To whichever you choose…before you are life and death, good and evil.

            Which door do you pick? Door one or door two? You have free will, God gave us free will to choose to love him or not love him. He said, you choose, I made you to love me, that is, I will give you the desire to love me but I will not make you love me. Well I don’t know which door to pick. What are the consequences of picking door one or door two? As your deacon I am not the one to tell you which door to choose? Just like God I will not make you choose and I will not judge you for your choices.

            Today is the Sunday for coming to terms with free will, the freedom to choose life or death, good or evil, fire or water, love or hate, forgiveness or judgment? It is not hard you say, but then why do we often choose wrongly. God gave us the capacity to choose rightly. He gave us grace for the strength to choose rightly. He gave us the precepts to lead us in right paths. He gave us the community of believers to support our right decisions. He gave us the sacraments, the scriptures, his Word, to open us to wisdom to choose rightly. Yet on any given day we fall short of holiness, we fall short of the virtues, we fall short of his call to choose rightly.
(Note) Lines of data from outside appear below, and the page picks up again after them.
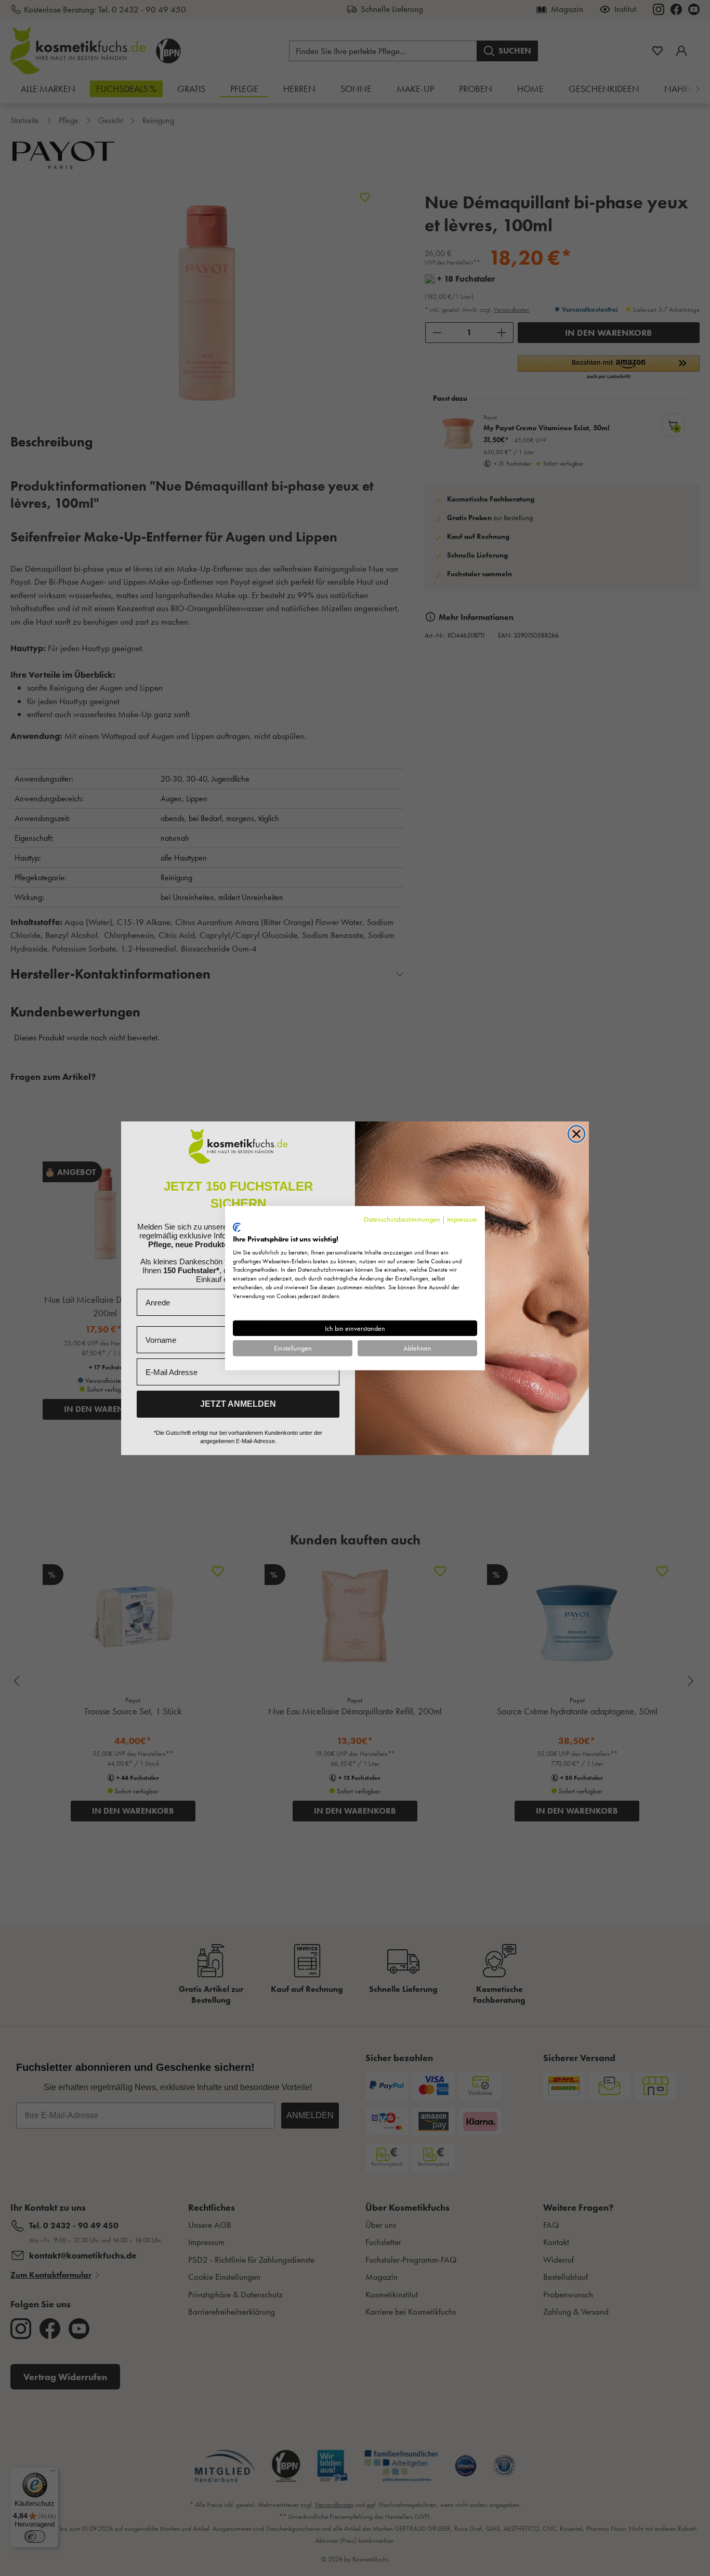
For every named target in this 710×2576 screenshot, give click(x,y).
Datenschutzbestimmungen (402, 1218)
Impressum (462, 1218)
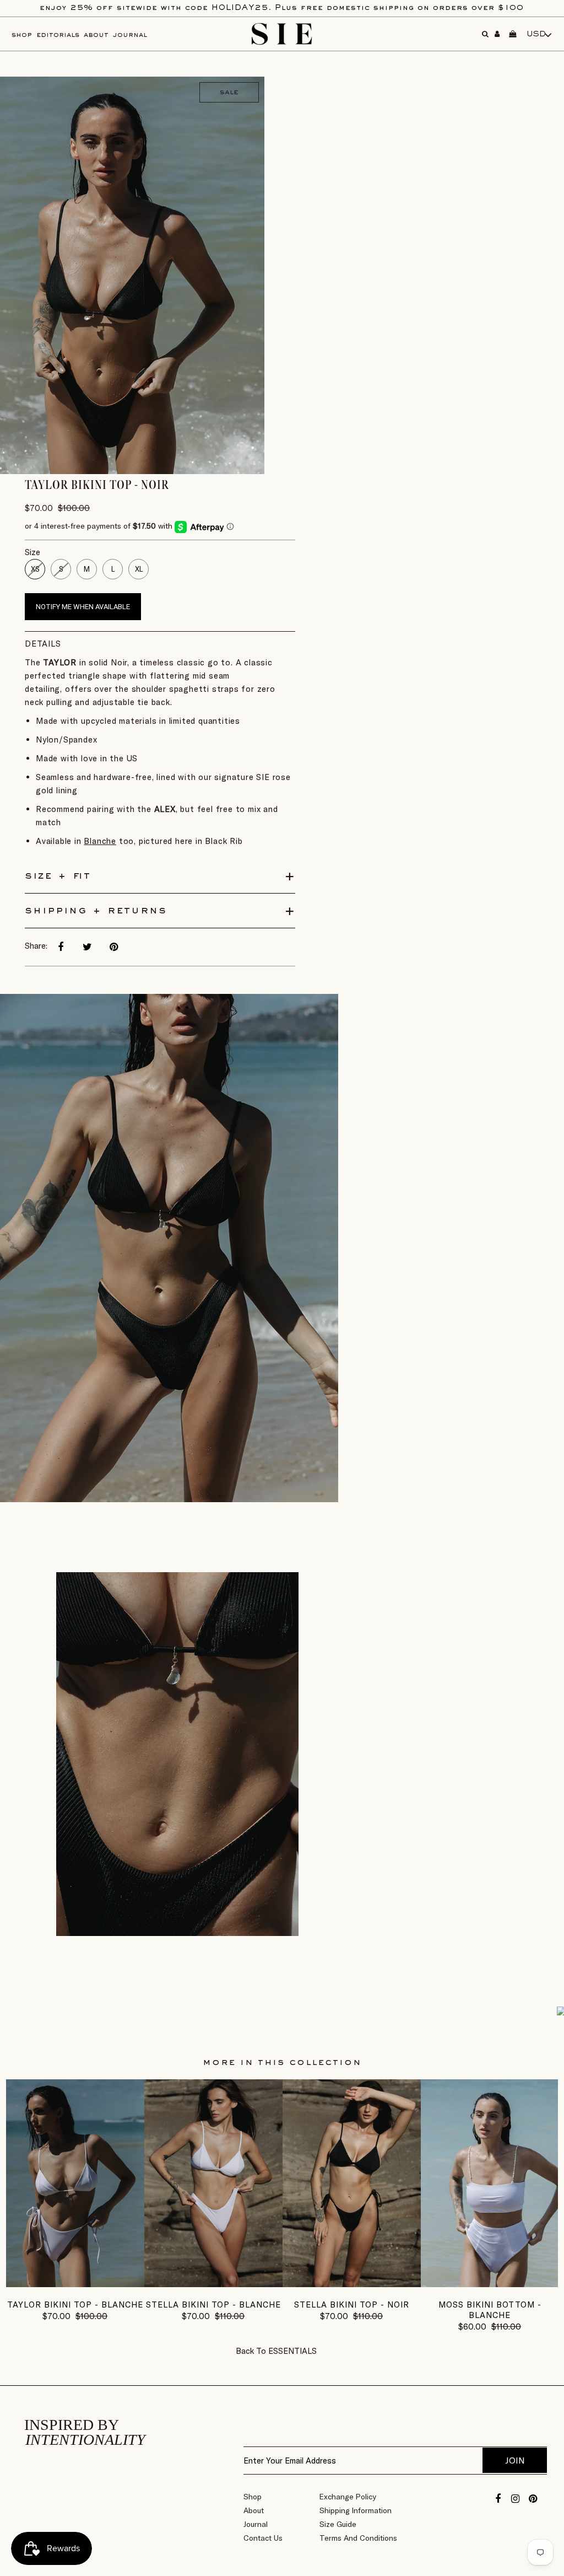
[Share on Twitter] (87, 947)
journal (130, 35)
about (96, 35)
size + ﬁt (58, 876)
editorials (57, 35)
I will never forget my mother saying, “Seek to choose wisely for choices surprisingly will come true and the results might not have the consequences that you had wished for.” 

            In the first reading, Sirach, in the Old Testament, makes one of the clearest statements about human free will. We have complete freedom to choose between good and evil, fire and water. He clearly states the only way is by loving God, and following the commandments; this leads to a life of peace, and prosperity in the long run, the eternal run. While the other way leads to death, despair, meaningless existence.

            Psalm 119, the longest of the psalms (22 sections of 8 verses) blesses those who choose rightly for “Blessed are they who follow the law of the Lord…who seek him with all their heart.” That is the path of the Lord.

            Paul in his letter to the Corinthians states that the wise person chooses the path to the cross, not the path to the resurrection. Paul says that the path to the cross is the path to resurrection. We must all die to rise; we must fall down to get up. Falling down is human, it is the way of our nature; getting up is divine. He told the Corinthians that it was not the resurrection that saved us from sin. Jesus died to save us; he did not rise to save us. His resurrection only confirmed his divinity. It is impossible to avoid challenges, frustrations, and suffering in our lives. We were not born to be wealthy, successful and happy. We were born to love, give, and forgive in the joy of our faith. Paul encourages us to choose to offer up the things in our lives that do not work, that are painful, that challenge us, for in doing so we benefit from the strength of grace and find joy in life. 

            In the gospel of Matthew we hear the Sermon on the Mount. “I came not to abolish the Law but to fulfill it. ” Jesus calls us to choose to fulfill the commandment but not in the old way. Jesus introduces a new formula, he said, “thou shall not, but I say…” It says, “You shall not kill,” but “I say, whoever is angry shall be judged. Whoever does not love shall be judged.” Jesus calls us to move to what we should do, rather than dwell on what we should not do. For example, it is not about killing, it is all about respecting life. It is not about coveting your neighbor’s goods; it is all about being less dependent on material things. You see, better to choose what to do rather than what not to do. It is about choosing the door of virtue or the door of temptation.

            So, what are we called to do as a result of these readings? First, we are called to consider more deeply our choices and their consequences. They call us to choose rightly with wisdom. Solomon, one of the wisest of the Old Testament leaders, discovered that the more he followed his heart the more he loved, and the more that he loved the better choices he made. WOW what a revelation? Love and you will make better choices. Love without judgment and you will be wiser. 

            Second, choose to become one with your challenges. How many of us pray that we live an easy life without pain and loss? Sure we have all prayed that way. OK, one of you has not, but the rest of us have human natures. But how real is it to be free of pain and challenges? Jesus went to the cross to show us that the cross is the way to eternal life. This is a hard message for human nature to get its arms around. But the hope is in seeking joy no matter what happens rather than seeking the easy life.

            Third, choose to live in virtue, rather than temptation. For the more our life is full of loving, giving and forgiving the wiser we will be in making choices.

To whichever you choose…before you are life and death, good and evil…joy and peace.